MFAN Principals Comment on Cuts to Foreign Aid

Andrea Stone, senior Washington correspondent at AOL News, makes a forceful case to not cut foreign assistance, quoting three MFAN Principals in a new story. She argues that while foreign aid has always been a GOP target, it faces more pressure this year because of the looming deficit and recent crisis in Egypt. MFAN Principals Sam Worthington, president of InterAction, John Norris, executive director of the Sustainable Security and Peacebuilding Initiative at the Center for American Progress, and Noam Unger, policy director of the Foreign Assistance Reform project at the Brookings Institution all speak to the important role US foreign assistance plays in laying the foundation for peace and security worldwide. Stone also references this op-ed featuring MFAN Co-Chair Jim Kolbe, MFAN Principal Rob Mosbacher and Mark Green. Read the full article here and see excerpts below:

“If that 1 percent was gone, the only face America would be putting to the world is one of helmets and boots on the ground,” said Sam Worthington, who heads InterAction, a coalition of U.S.-based relief groups that includes CARE and the International Rescue Committee. “It would deeply impact our image in the world and our ability to relate to other peoples.”

Yet before the abuses of the 1950s and ’60s, there was the Marshall Plan that helped rebuild Europe after World War II. As John Norris, who heads the Sustainable Security and Peacebuilding Initiative at the Center for American Progress, notes, it was fiercely opposed by Paul’s ideological forbears, who also saw it as a waste of tax dollars.

“It’s always been a popular measure with Congress in that it plays to the bleachers,” Norris said.

Noam Unger, policy director of the Foreign Assistance Reform project at the Brookings Institution, agrees that the foreign aid program should be improved: “When we use foreign aid for rapid response to political crises, we often get it wrong.”

But he said foreign aid “provides the best impact when it is used as a strategic long-term investment in sound governance and the economic well-being of people around the world and when it leverages action by other aid donors and the private sector.”

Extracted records
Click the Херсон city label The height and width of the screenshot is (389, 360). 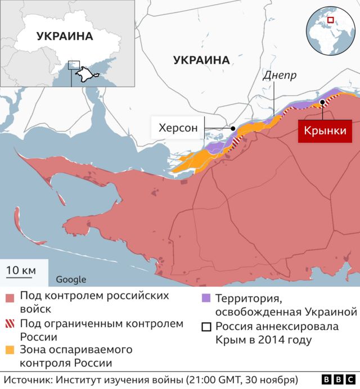coord(178,128)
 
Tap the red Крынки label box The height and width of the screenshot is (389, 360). coord(324,132)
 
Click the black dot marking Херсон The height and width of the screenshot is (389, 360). coord(233,128)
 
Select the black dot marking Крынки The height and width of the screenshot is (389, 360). coord(322,102)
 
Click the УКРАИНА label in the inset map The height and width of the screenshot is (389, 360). coord(65,37)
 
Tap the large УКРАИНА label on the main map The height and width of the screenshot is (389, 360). coord(201,60)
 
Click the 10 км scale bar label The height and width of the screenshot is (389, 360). coord(21,270)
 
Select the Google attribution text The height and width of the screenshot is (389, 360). coord(71,279)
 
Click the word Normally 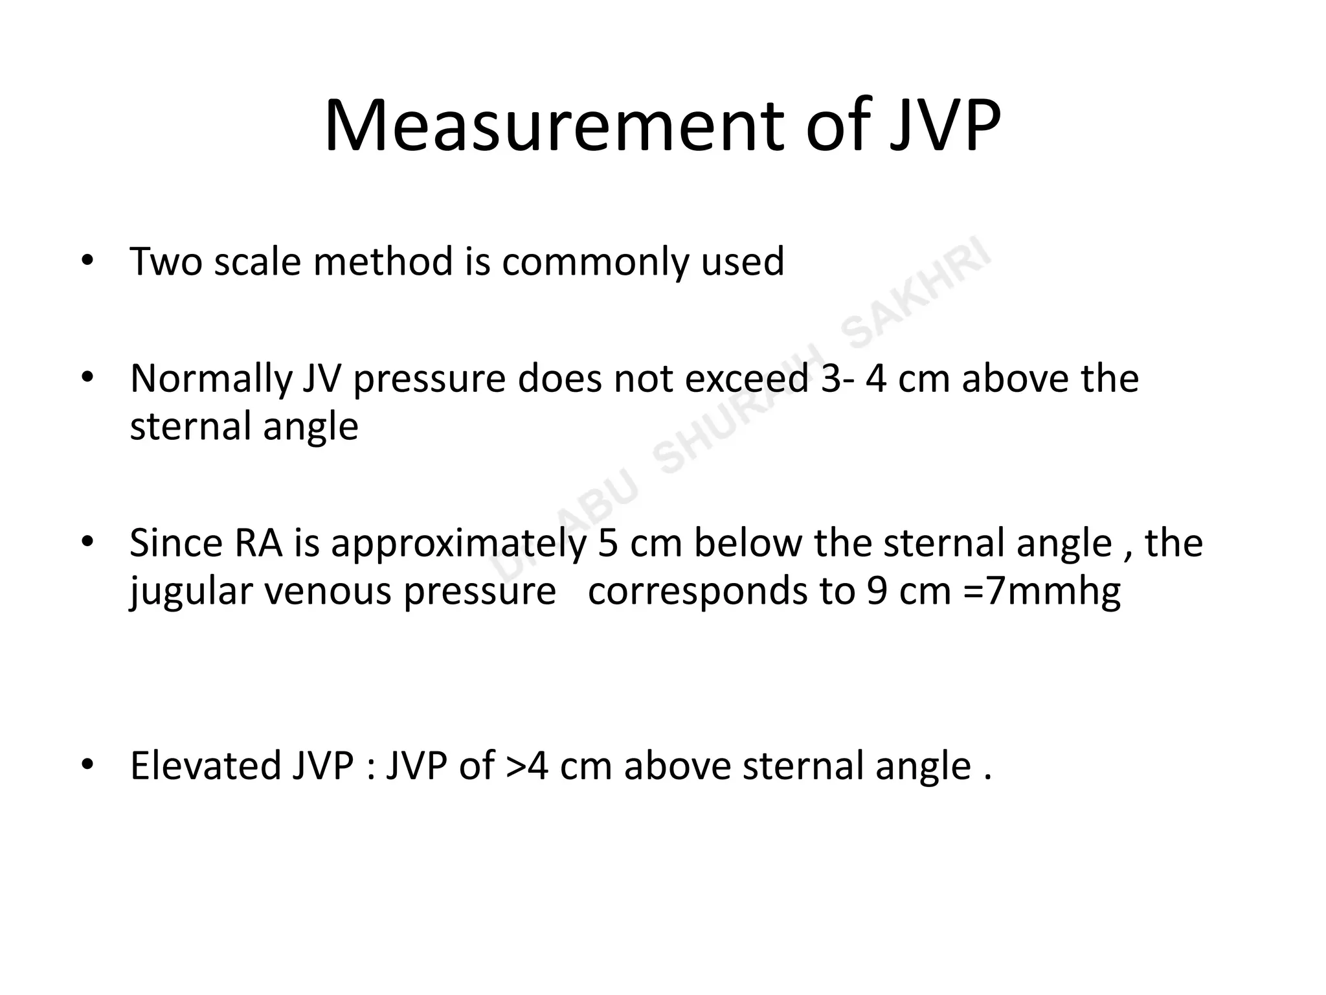click(x=210, y=380)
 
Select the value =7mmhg click(x=1042, y=592)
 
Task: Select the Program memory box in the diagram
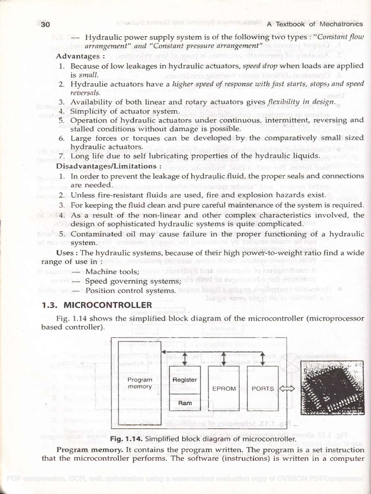pyautogui.click(x=140, y=383)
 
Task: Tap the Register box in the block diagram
pyautogui.click(x=185, y=380)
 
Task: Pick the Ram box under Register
pyautogui.click(x=185, y=403)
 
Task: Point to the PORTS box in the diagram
pyautogui.click(x=263, y=388)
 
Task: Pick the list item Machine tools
pyautogui.click(x=112, y=272)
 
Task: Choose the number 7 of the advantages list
pyautogui.click(x=61, y=156)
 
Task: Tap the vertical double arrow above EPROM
pyautogui.click(x=224, y=358)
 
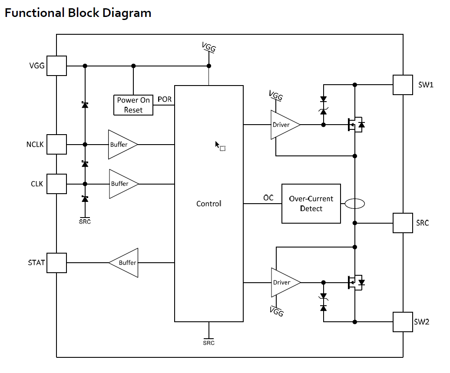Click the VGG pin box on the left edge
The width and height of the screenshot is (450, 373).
coord(56,66)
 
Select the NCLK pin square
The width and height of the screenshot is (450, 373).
coord(56,144)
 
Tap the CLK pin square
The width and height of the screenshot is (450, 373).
coord(56,184)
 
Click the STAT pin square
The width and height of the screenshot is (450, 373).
coord(56,263)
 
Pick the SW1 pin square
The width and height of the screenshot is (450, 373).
coord(403,85)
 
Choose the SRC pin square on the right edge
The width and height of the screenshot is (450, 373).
coord(403,223)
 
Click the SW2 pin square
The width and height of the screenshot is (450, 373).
coord(403,322)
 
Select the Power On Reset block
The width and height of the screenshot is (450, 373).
coord(133,105)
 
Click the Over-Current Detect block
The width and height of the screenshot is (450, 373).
coord(311,204)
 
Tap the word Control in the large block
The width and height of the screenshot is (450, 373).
coord(208,204)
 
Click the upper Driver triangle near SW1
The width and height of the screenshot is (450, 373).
coord(283,125)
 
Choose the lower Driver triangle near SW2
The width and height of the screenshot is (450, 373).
coord(283,282)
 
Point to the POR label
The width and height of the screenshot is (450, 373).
coord(165,99)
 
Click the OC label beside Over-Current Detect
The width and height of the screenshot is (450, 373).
coord(268,198)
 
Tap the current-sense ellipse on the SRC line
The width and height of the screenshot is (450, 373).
coord(354,203)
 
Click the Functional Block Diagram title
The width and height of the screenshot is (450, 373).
coord(78,13)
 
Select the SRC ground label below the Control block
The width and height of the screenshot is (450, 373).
coord(208,343)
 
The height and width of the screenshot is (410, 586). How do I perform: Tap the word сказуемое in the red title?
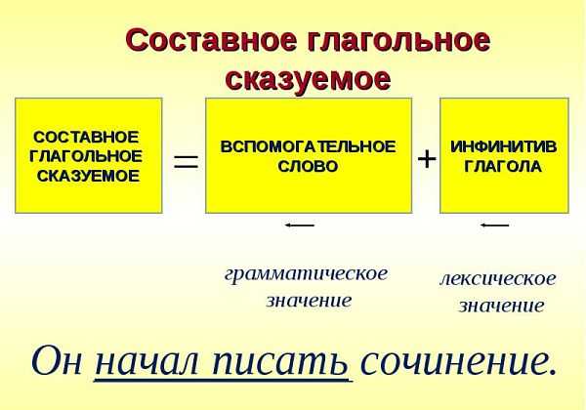[308, 80]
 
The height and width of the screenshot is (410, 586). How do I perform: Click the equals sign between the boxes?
[186, 162]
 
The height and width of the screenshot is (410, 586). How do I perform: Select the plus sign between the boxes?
[427, 159]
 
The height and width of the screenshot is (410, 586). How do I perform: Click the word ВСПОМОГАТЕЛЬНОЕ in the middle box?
[308, 146]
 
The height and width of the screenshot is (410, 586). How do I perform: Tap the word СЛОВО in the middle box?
[308, 167]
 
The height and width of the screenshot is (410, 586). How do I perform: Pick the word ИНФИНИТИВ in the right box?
[503, 146]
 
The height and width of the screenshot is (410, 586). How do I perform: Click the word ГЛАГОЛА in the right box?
[503, 167]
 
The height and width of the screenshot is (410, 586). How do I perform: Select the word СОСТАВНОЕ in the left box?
[86, 137]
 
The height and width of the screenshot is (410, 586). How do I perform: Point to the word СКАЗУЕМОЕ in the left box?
[89, 177]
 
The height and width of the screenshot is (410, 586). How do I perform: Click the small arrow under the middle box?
[300, 225]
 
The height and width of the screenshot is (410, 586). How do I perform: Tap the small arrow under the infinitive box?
[495, 225]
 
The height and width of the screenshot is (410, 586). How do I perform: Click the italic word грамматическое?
[306, 275]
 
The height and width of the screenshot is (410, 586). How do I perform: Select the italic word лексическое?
[498, 279]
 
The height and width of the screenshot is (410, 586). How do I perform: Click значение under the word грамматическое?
[309, 301]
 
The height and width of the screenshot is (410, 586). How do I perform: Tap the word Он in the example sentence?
[57, 360]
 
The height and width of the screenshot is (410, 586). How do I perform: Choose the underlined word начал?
[146, 362]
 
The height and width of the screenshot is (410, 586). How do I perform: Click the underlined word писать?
[280, 362]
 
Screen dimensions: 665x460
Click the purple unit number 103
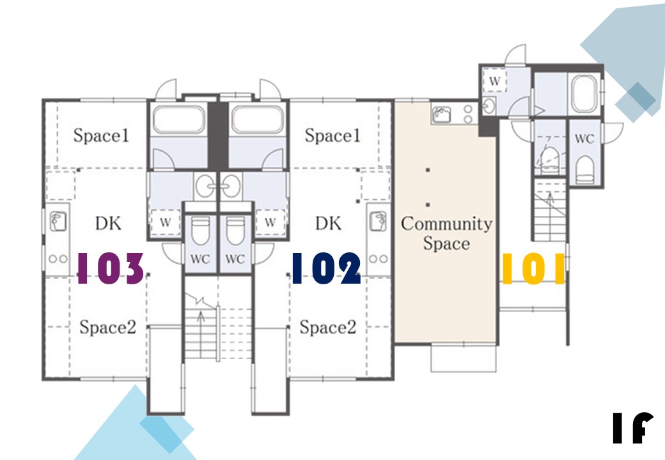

Exercise
Can you repeat the foreign aid article from "Yet before the" up to and including "of tax dollars."?

Reply to the task
Yet before the abuses of the 1950s and ’60s, there was the Marshall Plan that helped rebuild Europe after World War II. As John Norris, who heads the Sustainable Security and Peacebuilding Initiative at the Center for American Progress, notes, it was fiercely opposed by Paul’s ideological forbears, who also saw it as a waste of tax dollars.